Gott sei Dank ist ein Parkplatz in der Nähe, denn jetzt um halb 12 wird es endlich Zeit für ein Frühstück. Cornetti und Bialetti al Sole…bei 25 Grad…wie schön…

Etwa 1 Stunde später geht es weiter…der nächste Parkplatz wird ins Navi einprogrammiert…doch als als wir das schöne Siculiana passieren, überlegen wir spontan, hier irgendwo zu bleiben. Und da ist tatsächlich ein ganz neuer Eintrag bei Montallegro. Der Platz stellt sich als kleiner Traum heraus.
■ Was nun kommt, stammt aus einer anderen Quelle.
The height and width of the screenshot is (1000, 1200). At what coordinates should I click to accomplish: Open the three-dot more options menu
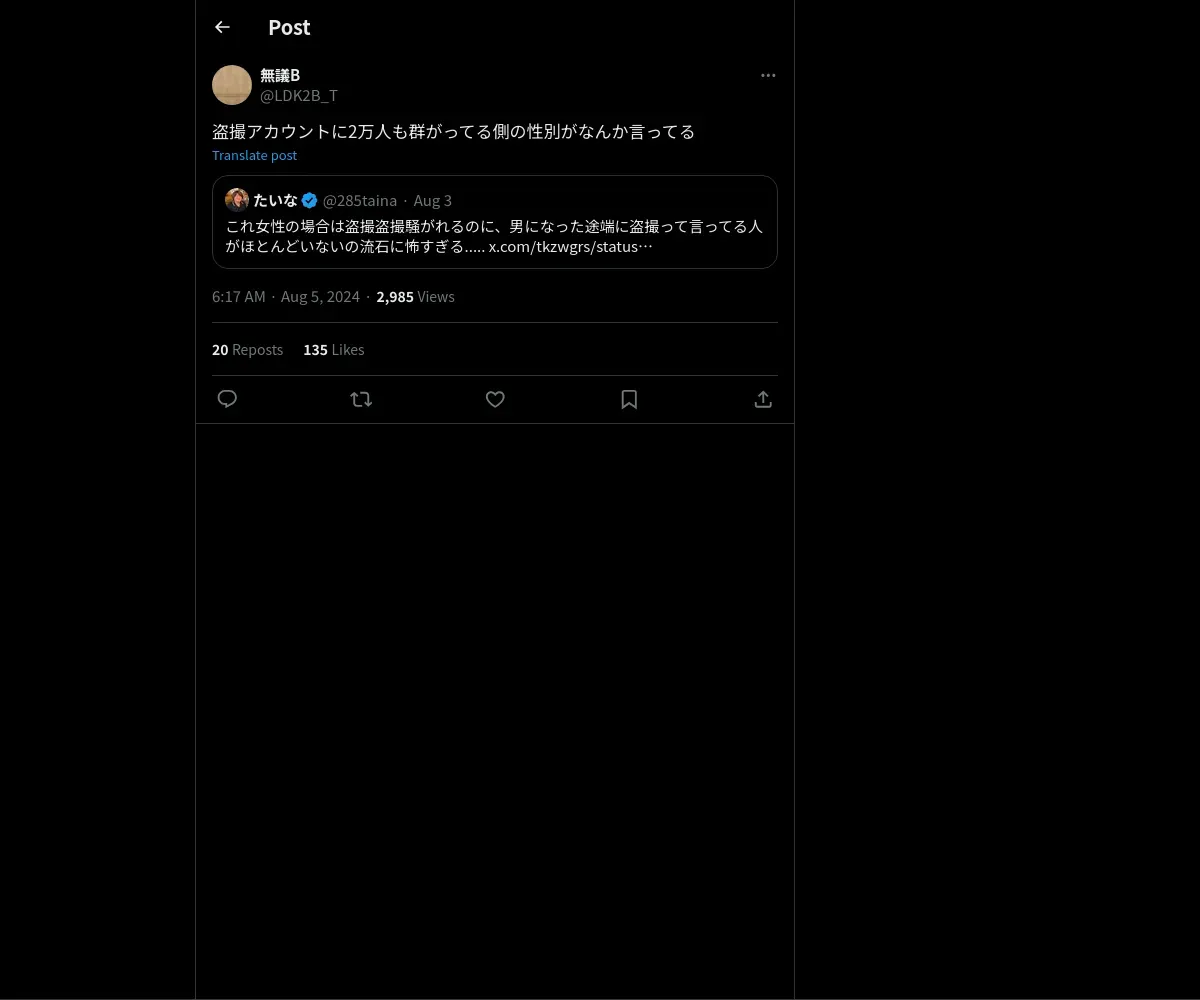tap(768, 75)
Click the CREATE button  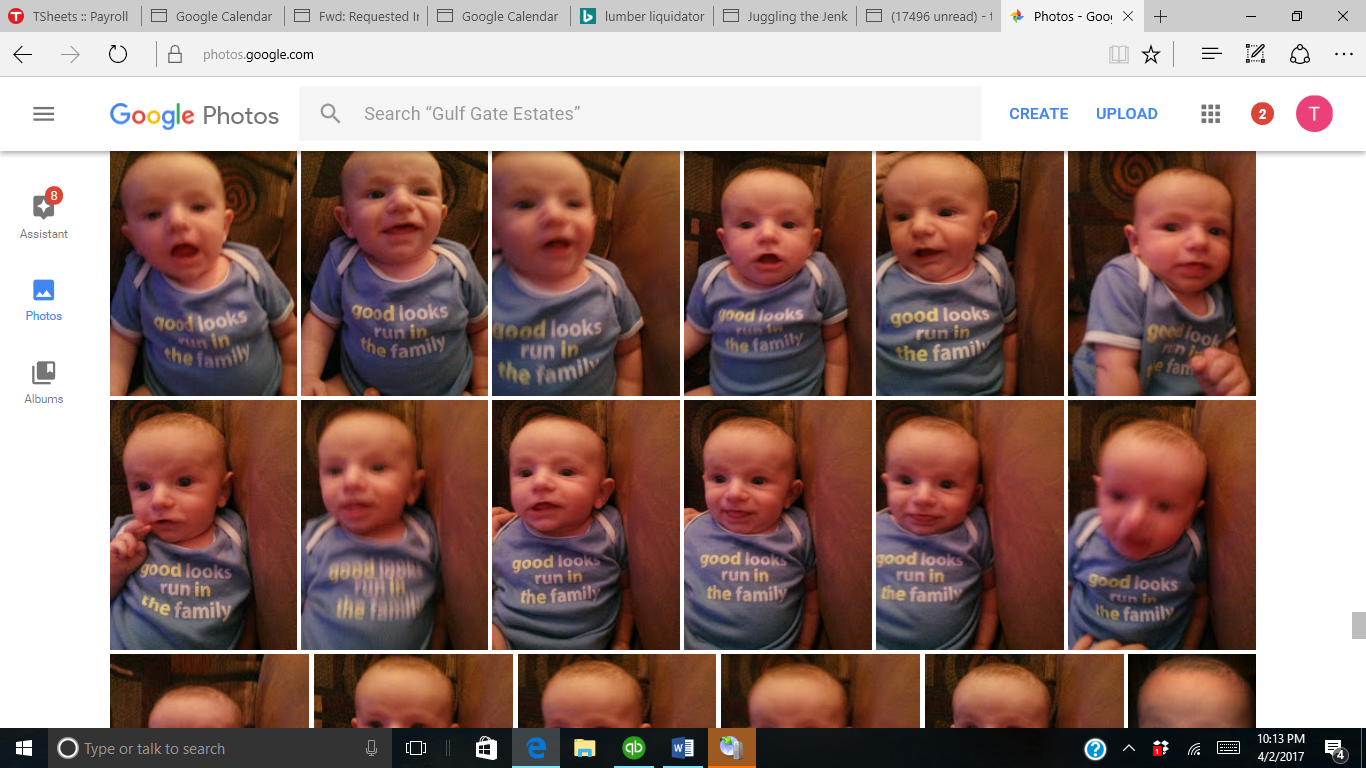[1038, 114]
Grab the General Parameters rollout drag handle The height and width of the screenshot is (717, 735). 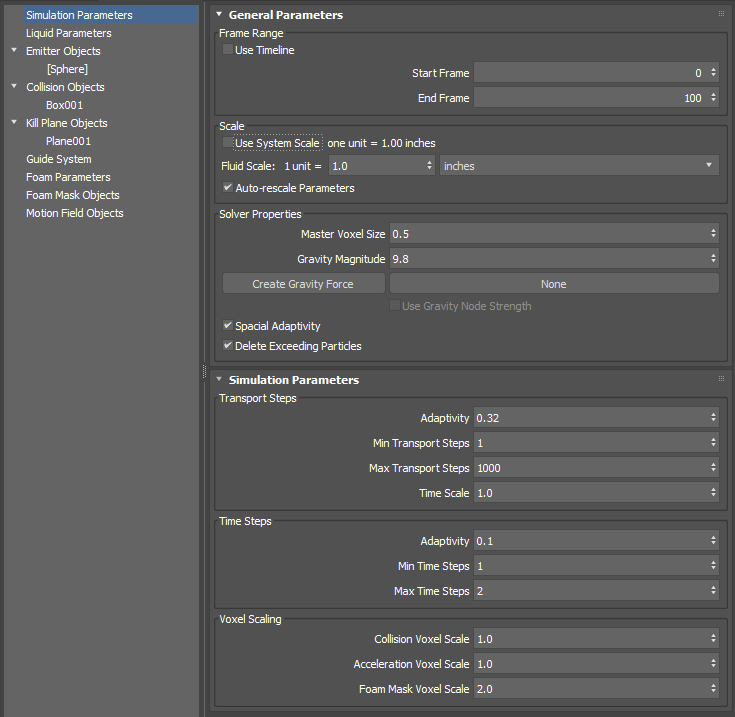(721, 14)
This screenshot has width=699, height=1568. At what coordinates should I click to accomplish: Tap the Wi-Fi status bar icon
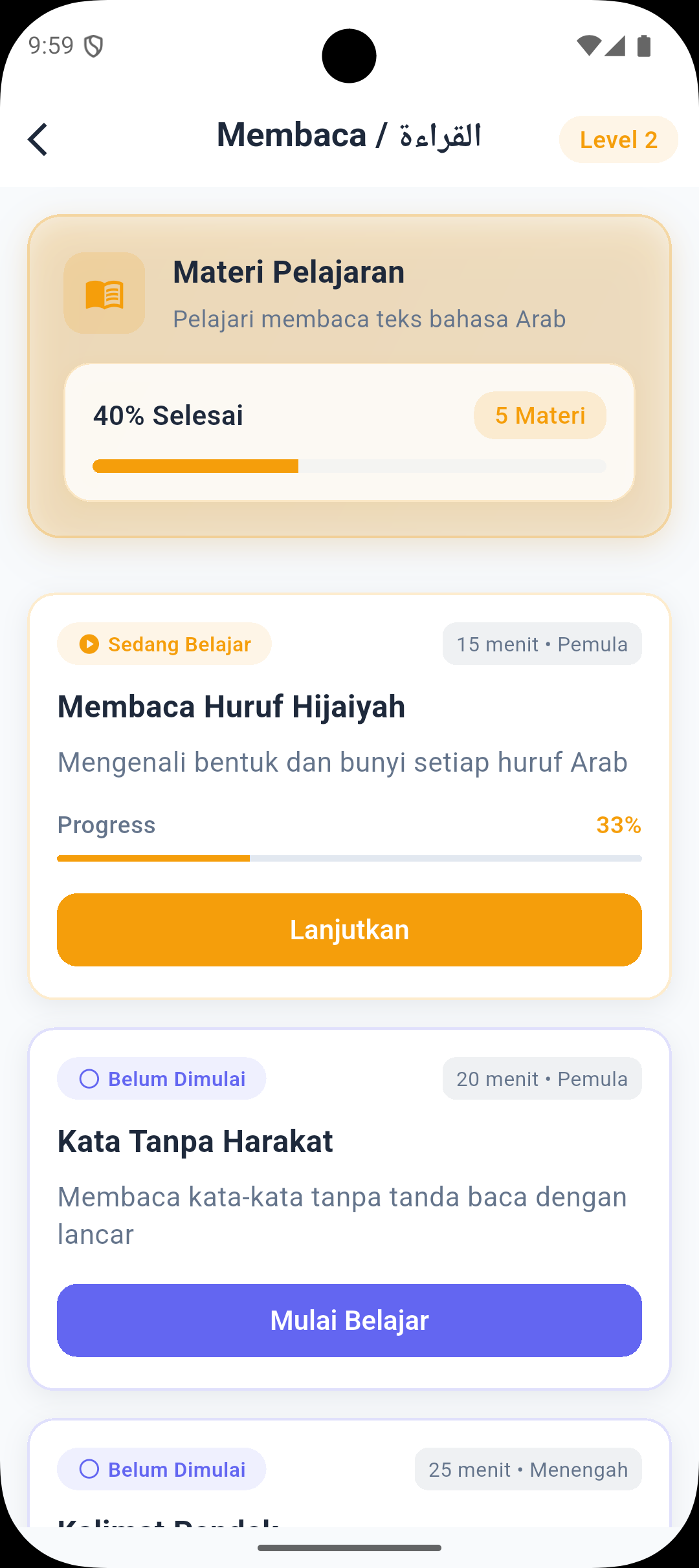588,46
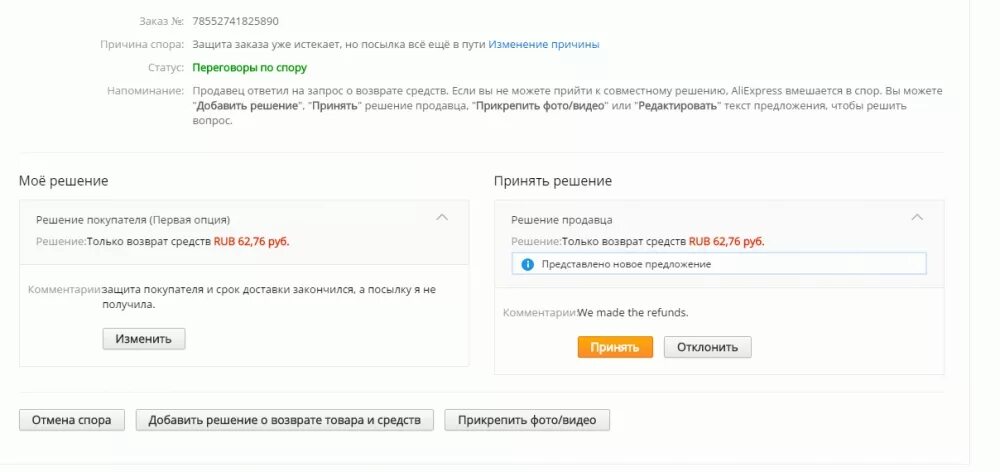Click the buyer's refund amount RUB 62,76
Image resolution: width=1000 pixels, height=472 pixels.
251,241
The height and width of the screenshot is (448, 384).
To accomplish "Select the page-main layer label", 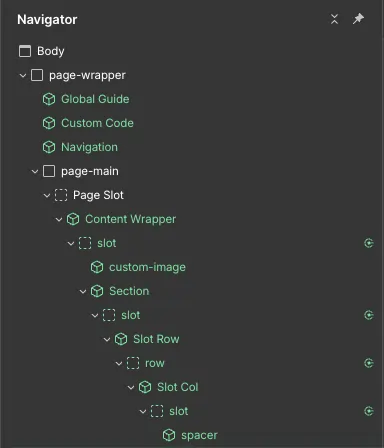I will pos(90,171).
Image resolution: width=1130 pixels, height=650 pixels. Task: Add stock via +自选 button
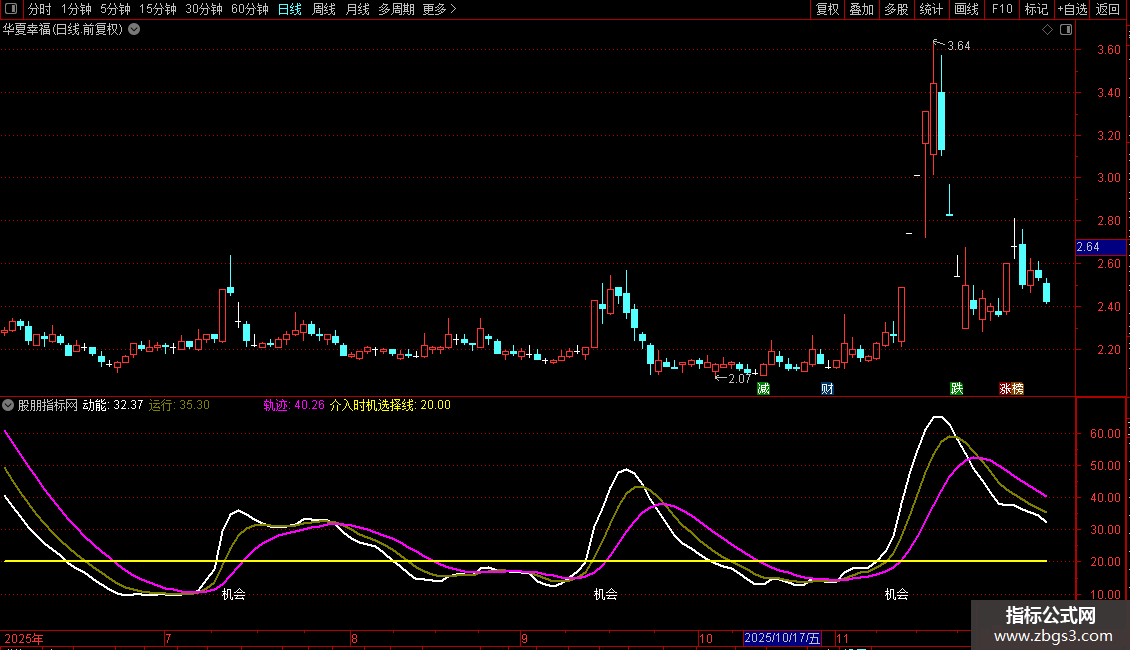tap(1071, 9)
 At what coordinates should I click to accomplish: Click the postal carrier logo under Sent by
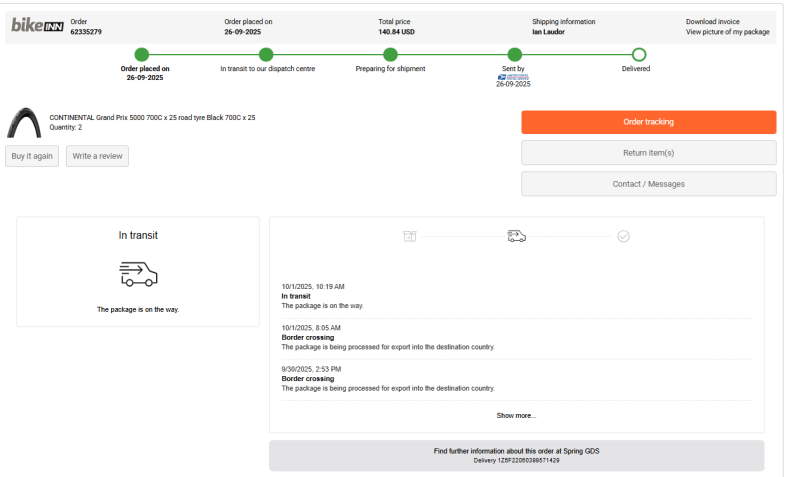tap(513, 76)
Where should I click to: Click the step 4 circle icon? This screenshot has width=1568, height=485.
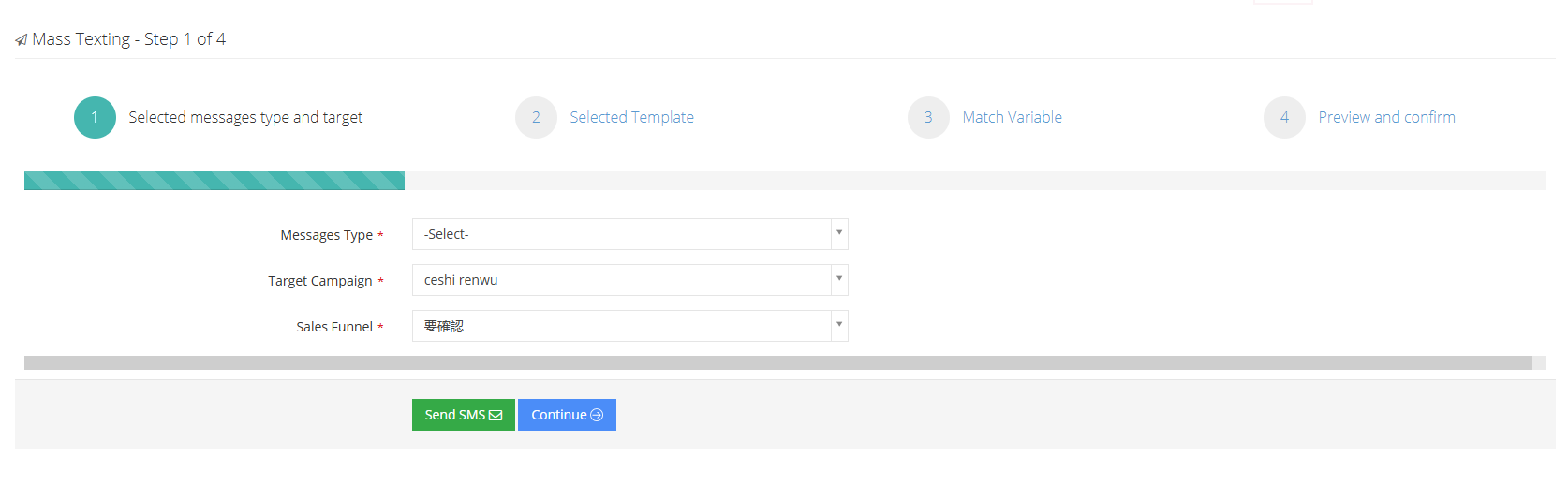click(x=1284, y=117)
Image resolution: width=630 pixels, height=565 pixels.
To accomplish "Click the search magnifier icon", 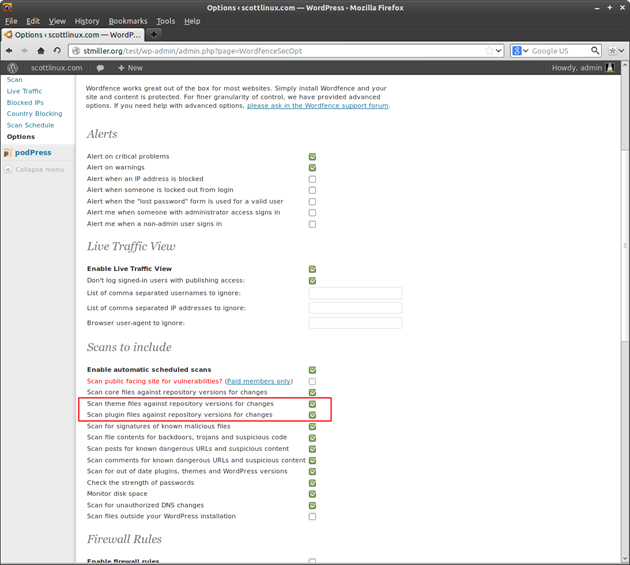I will click(x=595, y=50).
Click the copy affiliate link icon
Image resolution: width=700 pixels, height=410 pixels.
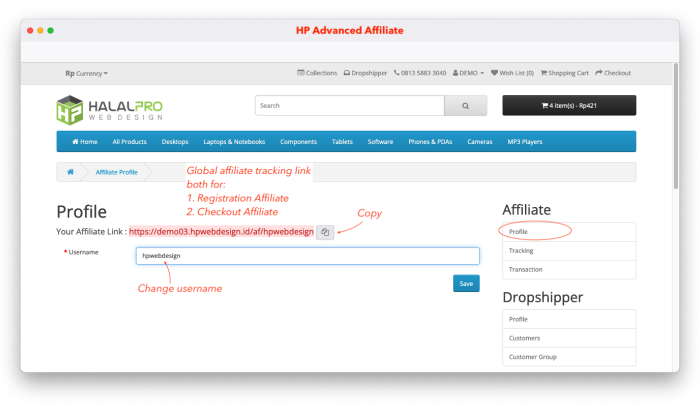click(x=325, y=232)
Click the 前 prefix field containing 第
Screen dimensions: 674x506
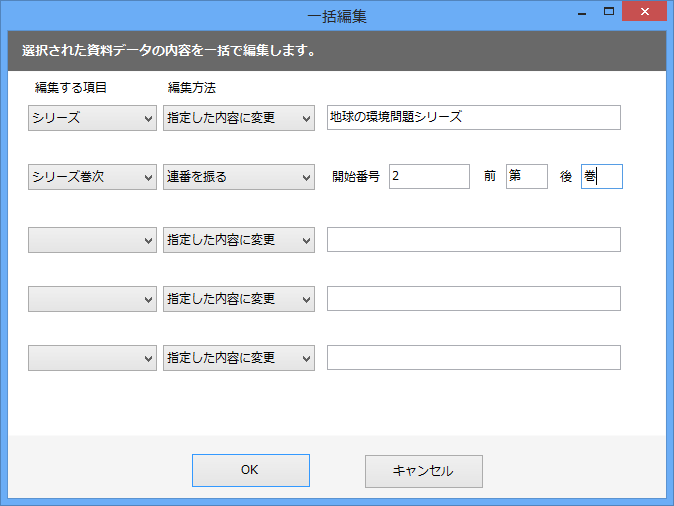click(x=527, y=176)
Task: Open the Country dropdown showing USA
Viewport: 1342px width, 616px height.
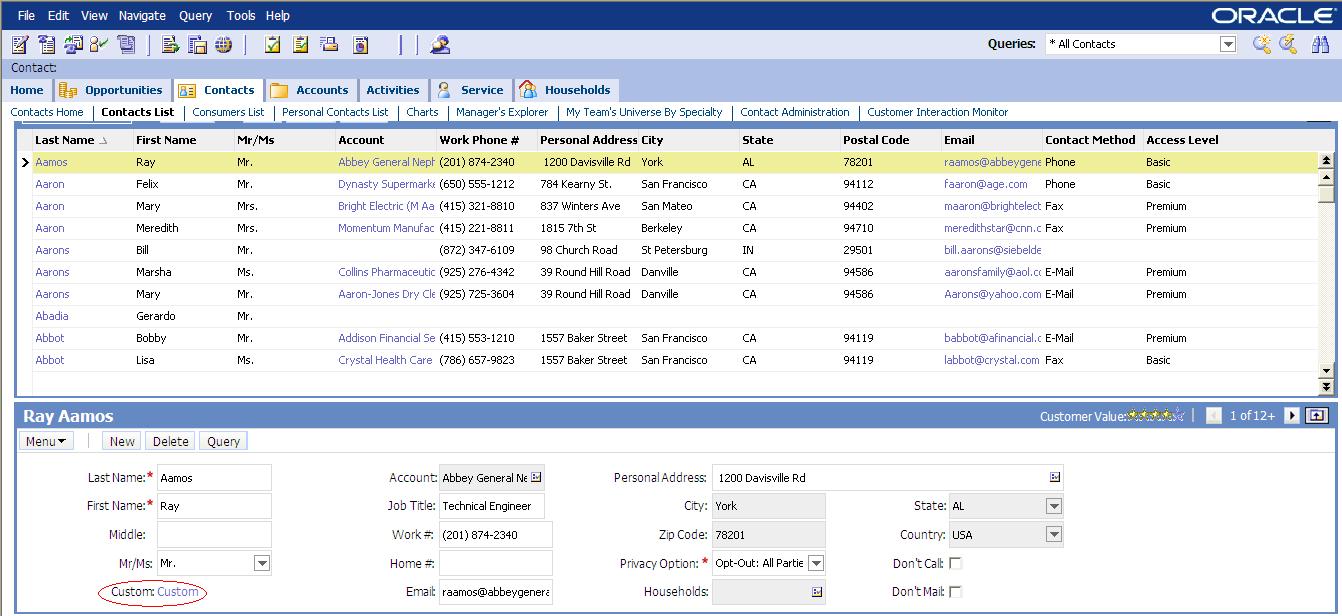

Außer uns stehen hier noch 2 deutsche und 2 italienische Womos. Die Begrüßung ist nett und kurze Zeit später sitzen wir vorm Womo in der Sonne…der perfekte Ort für unser Silvester…

Ein verrücktes Jahr mit tollen Erlebnissen liegt hinter uns. An dieser Stelle noch einmal Danke für’s Lesen und Mitreisen. Wir sind stolz darauf, dass so viele von Euch , immerhin aus insgesamt 66 Ländern dieser Erde, unsere Erlebnisse mit uns teilen. Wir wünschen Euch alles Gute für 2024 und freuen uns, Euch auch im Neuen Jahr wieder „an Bord“ begrüßen zu dürfen!